▶ **What is required**: Quote every one of the records below verbatim, line for line.

--- start Dataset extract ---

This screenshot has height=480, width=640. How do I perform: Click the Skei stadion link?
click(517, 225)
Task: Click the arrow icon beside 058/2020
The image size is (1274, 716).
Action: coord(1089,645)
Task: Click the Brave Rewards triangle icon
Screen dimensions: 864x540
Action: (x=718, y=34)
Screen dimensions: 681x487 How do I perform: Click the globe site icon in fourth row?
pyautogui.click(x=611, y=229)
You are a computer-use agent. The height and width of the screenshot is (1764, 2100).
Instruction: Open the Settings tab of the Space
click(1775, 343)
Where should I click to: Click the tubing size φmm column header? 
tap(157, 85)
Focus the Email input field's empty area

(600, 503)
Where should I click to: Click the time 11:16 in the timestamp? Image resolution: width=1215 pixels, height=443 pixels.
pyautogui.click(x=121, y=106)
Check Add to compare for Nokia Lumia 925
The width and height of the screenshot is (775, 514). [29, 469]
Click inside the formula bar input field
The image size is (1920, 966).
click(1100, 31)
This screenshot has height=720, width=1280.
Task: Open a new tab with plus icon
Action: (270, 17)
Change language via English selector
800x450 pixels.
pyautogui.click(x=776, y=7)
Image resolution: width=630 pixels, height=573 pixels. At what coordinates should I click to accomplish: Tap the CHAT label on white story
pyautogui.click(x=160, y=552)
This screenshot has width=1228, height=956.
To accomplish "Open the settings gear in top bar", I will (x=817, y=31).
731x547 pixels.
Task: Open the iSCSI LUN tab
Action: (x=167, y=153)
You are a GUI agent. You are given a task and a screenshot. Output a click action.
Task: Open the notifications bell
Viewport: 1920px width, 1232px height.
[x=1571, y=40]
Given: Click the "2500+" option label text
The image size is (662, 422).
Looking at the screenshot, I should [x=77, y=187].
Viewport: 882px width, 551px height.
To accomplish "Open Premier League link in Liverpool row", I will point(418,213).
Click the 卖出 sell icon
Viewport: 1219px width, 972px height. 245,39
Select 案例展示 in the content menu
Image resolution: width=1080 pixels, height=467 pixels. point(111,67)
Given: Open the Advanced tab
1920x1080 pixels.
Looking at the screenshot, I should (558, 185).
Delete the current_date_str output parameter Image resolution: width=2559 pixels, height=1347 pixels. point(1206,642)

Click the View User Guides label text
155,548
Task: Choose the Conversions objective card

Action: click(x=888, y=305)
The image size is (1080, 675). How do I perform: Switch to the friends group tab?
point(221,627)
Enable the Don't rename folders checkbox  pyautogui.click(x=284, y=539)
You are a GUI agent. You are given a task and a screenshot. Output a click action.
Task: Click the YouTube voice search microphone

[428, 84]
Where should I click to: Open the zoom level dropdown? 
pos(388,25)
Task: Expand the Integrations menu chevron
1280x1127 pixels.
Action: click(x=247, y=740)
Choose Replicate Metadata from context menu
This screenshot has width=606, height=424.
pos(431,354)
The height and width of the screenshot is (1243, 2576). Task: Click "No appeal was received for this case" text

--- end Dataset extract ---

▶ **The reply**:
This screenshot has height=480, width=640. How do I perform: Click the Skei stadion link?
click(517, 225)
Task: Click the arrow icon beside 058/2020
The image size is (1274, 716).
Action: coord(1089,645)
Task: Click the Brave Rewards triangle icon
Screen dimensions: 864x540
Action: (x=718, y=34)
Screen dimensions: 681x487 How do I perform: Click the globe site icon in fourth row?
pyautogui.click(x=611, y=229)
You are a computer-use agent. The height and width of the screenshot is (1764, 2100).
Instruction: Open the Settings tab of the Space
click(1775, 343)
Where should I click to: Click the tubing size φmm column header? 
tap(157, 85)
Focus the Email input field's empty area

(600, 503)
Where should I click to: Click the time 11:16 in the timestamp? Image resolution: width=1215 pixels, height=443 pixels.
pyautogui.click(x=121, y=106)
Check Add to compare for Nokia Lumia 925
The width and height of the screenshot is (775, 514). [29, 469]
Click inside the formula bar input field
The image size is (1920, 966).
click(1100, 31)
This screenshot has height=720, width=1280.
Task: Open a new tab with plus icon
Action: (270, 17)
Change language via English selector
800x450 pixels.
pyautogui.click(x=776, y=7)
Image resolution: width=630 pixels, height=573 pixels. At what coordinates should I click to accomplish: Tap the CHAT label on white story
pyautogui.click(x=160, y=552)
This screenshot has width=1228, height=956.
To accomplish "Open the settings gear in top bar", I will (x=817, y=31).
731x547 pixels.
Task: Open the iSCSI LUN tab
Action: (x=167, y=153)
You are a GUI agent. You are given a task and a screenshot. Output a click action.
Task: Open the notifications bell
Viewport: 1920px width, 1232px height.
[x=1571, y=40]
Given: Click the "2500+" option label text
The image size is (662, 422).
Looking at the screenshot, I should [x=77, y=187].
Viewport: 882px width, 551px height.
To accomplish "Open Premier League link in Liverpool row", I will point(418,213).
Click the 卖出 sell icon
Viewport: 1219px width, 972px height. 245,39
Select 案例展示 in the content menu
Image resolution: width=1080 pixels, height=467 pixels. point(111,67)
Given: Open the Advanced tab
1920x1080 pixels.
Looking at the screenshot, I should (558, 185).
Delete the current_date_str output parameter Image resolution: width=2559 pixels, height=1347 pixels. point(1206,642)

Click the View User Guides label text
155,548
Task: Choose the Conversions objective card

Action: click(x=888, y=305)
The image size is (1080, 675). How do I perform: Switch to the friends group tab?
point(221,627)
Enable the Don't rename folders checkbox  pyautogui.click(x=284, y=539)
You are a GUI agent. You are given a task and a screenshot. Output a click action.
Task: Click the YouTube voice search microphone

[428, 84]
Where should I click to: Open the zoom level dropdown? 
pos(388,25)
Task: Expand the Integrations menu chevron
1280x1127 pixels.
Action: click(x=247, y=740)
Choose Replicate Metadata from context menu
This screenshot has width=606, height=424.
pos(431,354)
The height and width of the screenshot is (1243, 2576). Task: Click "No appeal was received for this case" text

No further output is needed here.